### SHORT PROBLEM:
Render every line of the items below as a JSON list of strings, one string per line, skipping blank lines. Leave the pictures out.

Saved data entries
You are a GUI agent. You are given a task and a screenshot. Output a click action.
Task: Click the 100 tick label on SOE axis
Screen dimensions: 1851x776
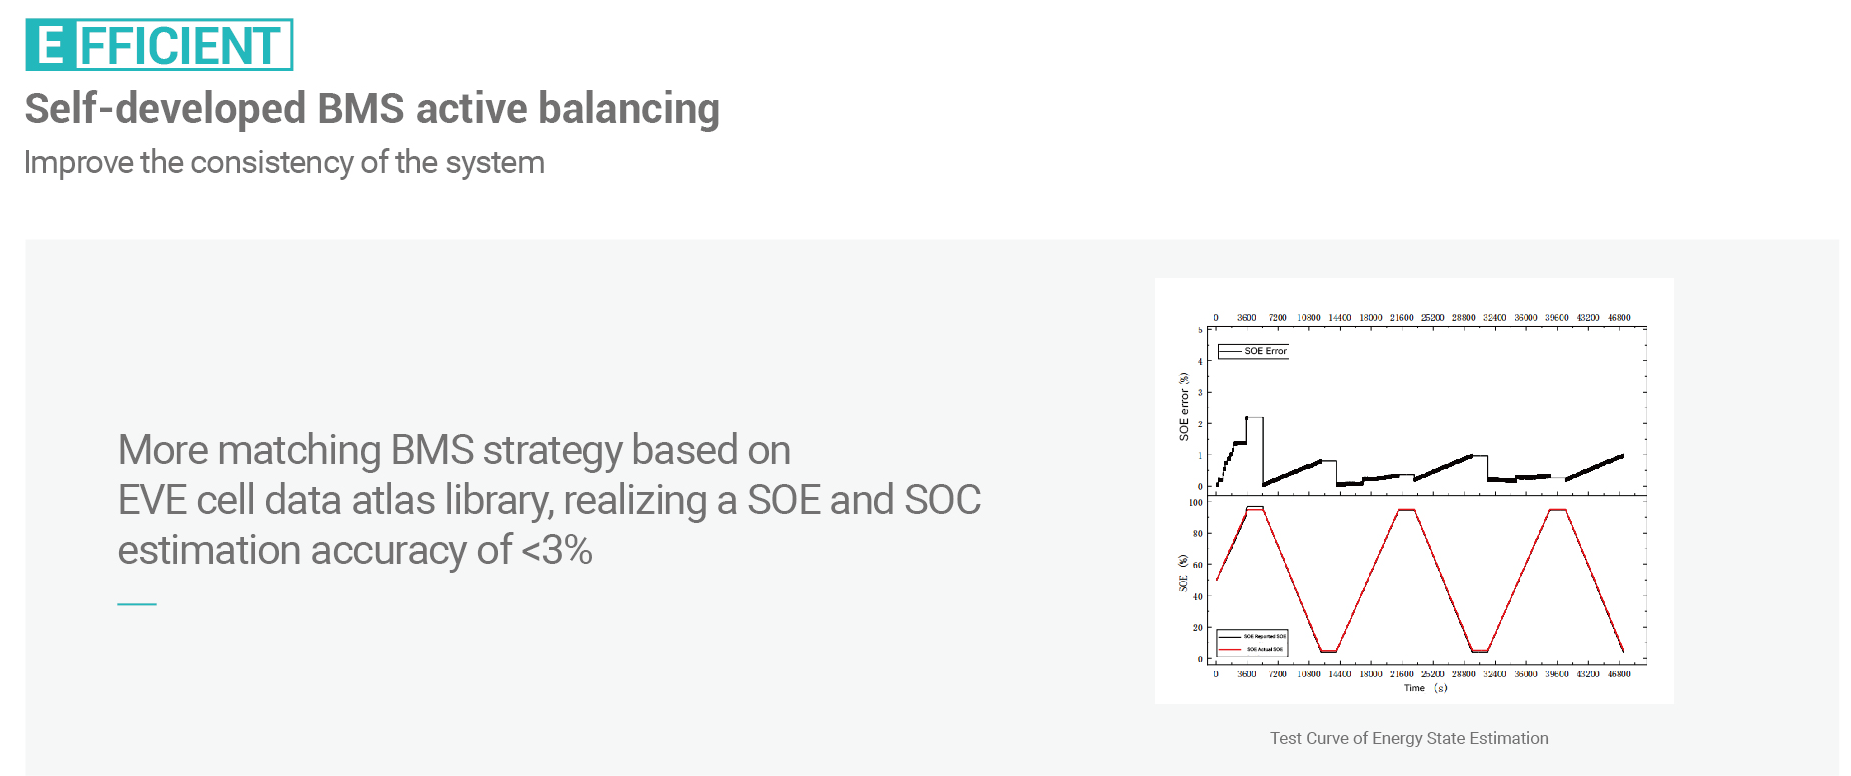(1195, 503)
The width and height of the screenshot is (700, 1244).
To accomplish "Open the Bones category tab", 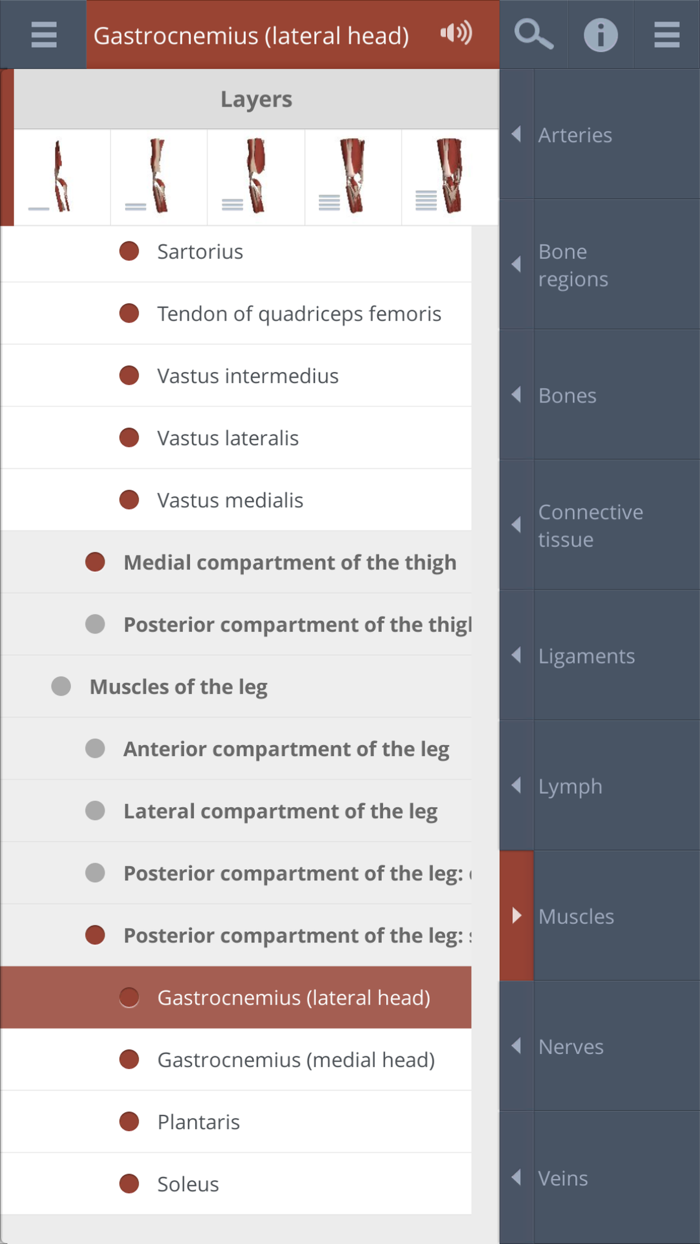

### EXERCISE SOLUTION:
[
  "You are a GUI agent. You are given a task and a screenshot. Output a click action.",
  "Task: Click the 100 tick label on SOE axis",
  "Screen dimensions: 1851x776",
  "(1195, 503)",
  "The width and height of the screenshot is (700, 1244).",
  "To accomplish \"Open the Bones category tab\", "
]